Yes, I tested. The reason you got stuck is that you run this image with docker compose. Docker compose firing all the containers but didn't know where you want to get into which container. You can run docker exec -i <container-id> bash to get into the container. What I usually run is by for with-services container is by docker run --rm -it aiidateam/aiida-core-with-services:latest bash. The bash is the entry point of the container.

sphuber commented 3 weeks ago

The reason you got stuck is that you run this image with docker compose. Docker compose firing all the containers but didn't know where you want to get into which container.

Huh, but the aiida-core-with-services.yml only defines the aiida container as the services are integrated. So why would it try to launch multiple containers as you say?

For what it is worth, I tried running:

docker run --rm -it aiidateam/aiida-core-with-services:latest bash

but it seems to get stuck with a problem in RabbitMQ at the same point

  Starting broker...Error:
RabbitMQ on node rabbit@localhost is not running or has not fully booted yet (check with is_booting)
ok

initdb: warning: enabling "trust" authentication for local connections
initdb: hint: You can change this by editing pg_hba.conf or using the option -A, or --auth-local and --auth-host, the next time you run initdb.

Success.

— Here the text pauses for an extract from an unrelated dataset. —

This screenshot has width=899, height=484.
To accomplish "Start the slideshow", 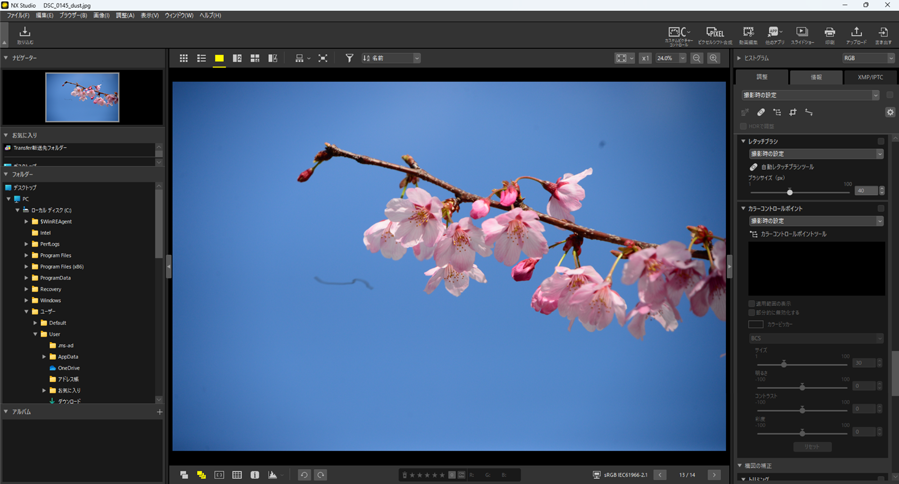I will point(802,35).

You can now start the database server using:

    pg_ctl -D /home/aiida/.postgresql -l logfile start

s6-rc: info: service postgresql-init successfully started
s6-rc: info: service postgresql: starting
waiting for server to start.... done
server started
s6-rc: info: service postgresql successfully started
s6-rc: info: service postgresql-prepare successfully started
 completed with 0 plugins.
unkcpz commented 3 weeks ago

That is weird, it is all fine in my computer, can you try to docker exec into the stuck container and run rabbitmq-diagnostics check_running from another shell?

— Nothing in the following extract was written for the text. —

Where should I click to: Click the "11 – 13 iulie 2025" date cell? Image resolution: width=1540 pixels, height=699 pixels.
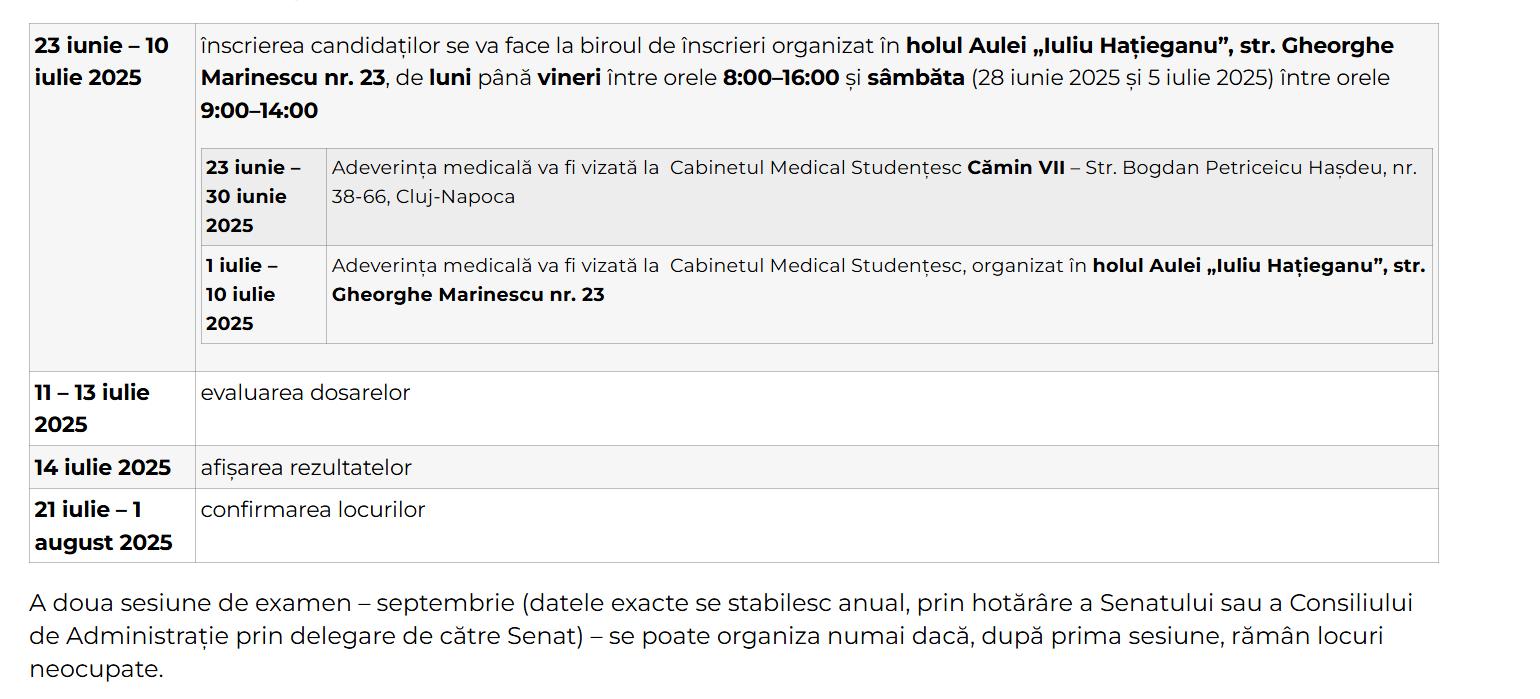(x=92, y=408)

sphuber commented 2 weeks ago

That is weird, it is all fine in my computer, can you try to docker exec into the stuck container and run rabbitmq-diagnostics check_running from another shell?

That actually seems to work:

(base) aiida@ecd0bdcd1a87:~$ rabbitmq-diagnostics check_running
Checking if RabbitMQ is running on node rabbit@localhost ...
RabbitMQ on node rabbit@localhost is fully booted and running
(base) aiida@ecd0bdcd1a87:~$ rabbitmq-diagnostics is_running
Asking node rabbit@localhost for its status ...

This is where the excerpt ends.